As part of the development plans of the sanctuary, the AP Forest Department is working with wildlife illustrator Richa Kedia to map the entire area and display the maps along the sanctuary. “The digital maps captures the essence of the entire zone of the sanctuary with the waterbody and trekking routes as well as the adjacent East Ghats Biodiversity Centre. I am currently working on the brochure maps which will be more detailed and also highlight the various plant species in a story format with cultural references so that people can connect to it better,” says Richa.

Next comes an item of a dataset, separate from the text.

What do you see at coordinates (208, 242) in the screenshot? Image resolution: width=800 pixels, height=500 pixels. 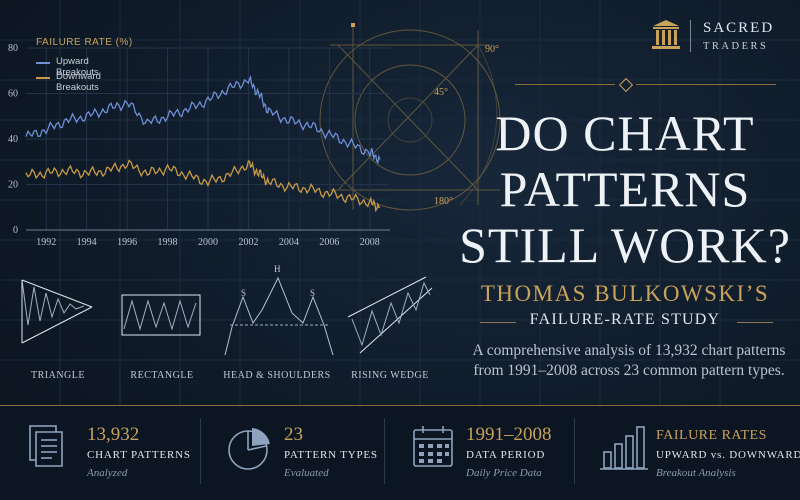 I see `x-tick-label: 2000` at bounding box center [208, 242].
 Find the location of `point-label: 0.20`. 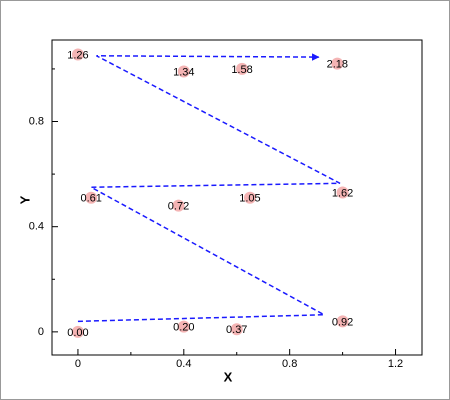

point-label: 0.20 is located at coordinates (184, 328).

The Technology Dissemination Centre (TDC) and central nursery are adjacent to the eco-tourism park. The TDC has a research wing where seeds from plus trees (tree with high vigour) are used in various experimental plantations and also through clonal plantations. The place consists of a central nursery where typical forest tree species are raised. The central nursery has a capacity to raise more than 50,000 seedlings. In the year 2018, the AP Forest Department started collecting seeds from all the reserved forests from Visakhapatnam and neighboring districts and successfully collected seeds from over 120 species. “The seeds were stored, treated, and raised. A total of 84 species could be successfully raised as seedlings and saplings here,” says Yagnapathy. The aim of the central nursery is to raise various species representing the floral diversity in the entire Eastern Ghats. The seed collected from their respective plantation sites during the respective seeding period and planted on raised nursery beds inside the nursery area. Here a hi-tech mist chamber and an orchidarium is coming up shortly. “The entire area will be developed into a knowledge centre that will be open to the public.” adds Yagnapathy. This will include the centre that will hold live models of ecosystems characteristic of the Eastern Ghats including native flora and fauna, the rivers and tribal communities. Next to the TDC is the Vanmitra or Social Forestry Nursery. “The main role of the social forestry nursery is to raise agroforestry species to encourage farmers and agricultural practitioners to raise forest trees along with their crops since its beneficial in protecting the undercrop from sunlight, wind and forms of erosion and raise avenue plants and fruit yielding plant species. The stock material raised at the Social Forestry Nursery is prepared from the plus tree seeds. The Social Forestry nursery also has a vermicompost unit, made using elephant and bison dung acquired from the zoological park,” says Anant.